Even SFP+ to 10GBASE-T modules are somwhat rare. Have you seen intel DA cards support lists? Fiber modules only.

Source: I have a few 10gbase ones and related mikrotik products, it was a mistake, as in not worth the trouble and costs.

But its fascinating that some public sources like FS communicate like 25GBASE-T is some up and coming sought solution.

Even if you build your copper interconnect to spec, you are still limited to 30m max. And that’s if you have native rj45, or whatever spec complaint connector is there for cat8, on both switch and nic side, due to necessary transmission power levels.

Effective reach will likely be much lower if QSFP port are used, same situation with much more lenient 10GBASE-T ( up to 100m with rj45 on both sides, 30m max with SFP+ due to power limitation of SFP+ interface, cooling and cooking issues notwithstanding).

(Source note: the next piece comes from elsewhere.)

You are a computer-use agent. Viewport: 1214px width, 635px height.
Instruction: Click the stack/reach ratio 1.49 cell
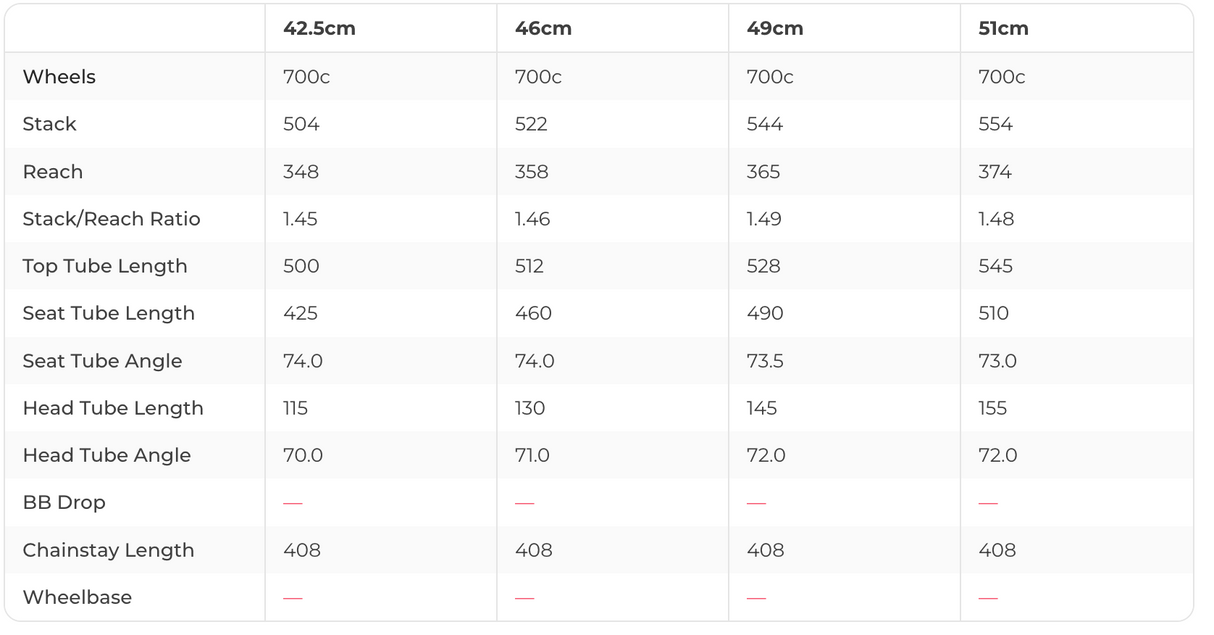pos(764,219)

So to recap 25GBASE-T and 40GBASE-T:

  • requires shielded and up to spec CAT8 cabling
    • maximum 60m reach theoretically, less if termination uses industry common qsfp modules
    • => datacenter and very short reach only
    • implementation necessitates pulling new cabling, and new cabling cannot be reused in case of upgrade to 100 GBE+ (no potential future reuse versus fiber)
  • 10GBASE-T is energy inefficient per port (2-10x times more per port than fiber) when compared to fiber implementation, 25GBASE-T will be even worse due to basic physical fundamentals (higher transmission frequency, cat 6 → cat 8 is 600Mhz → 2000Mhz)
    • higher OPEX vs fiber, guaranteed not to improve in future, again physics
  • increased power use implies increased cooling cost, additional increase of opex vs fiber
  • 10GBASE-T has order of magnitude higher latency compared to fiber, same will apply to 25GBASE-T and 40GBASE-t

It’s literally no brainer to avoid copper implementation, since its superior solution from all angles of attack.
Opex is the king after all and fiber is not expensive at all.
It seems like consortium finalized specs just in case there is some usecase they arw not seeing, but in the end nobody found it worthwhile to productive due to market realities.

Subnotes - 10GBASE-T vs SFP+ fiber:
0 vR2mJtw8iZl8MSB4
src: 10G Technology: 10GBASE-T Vs. SFP+ | by Emily Twain | Medium

TLDR: 25GBASE-T and 40GBASE-T seems to be both technological and economical deadend compared to fiber implementations. No wonder they exist only on paper.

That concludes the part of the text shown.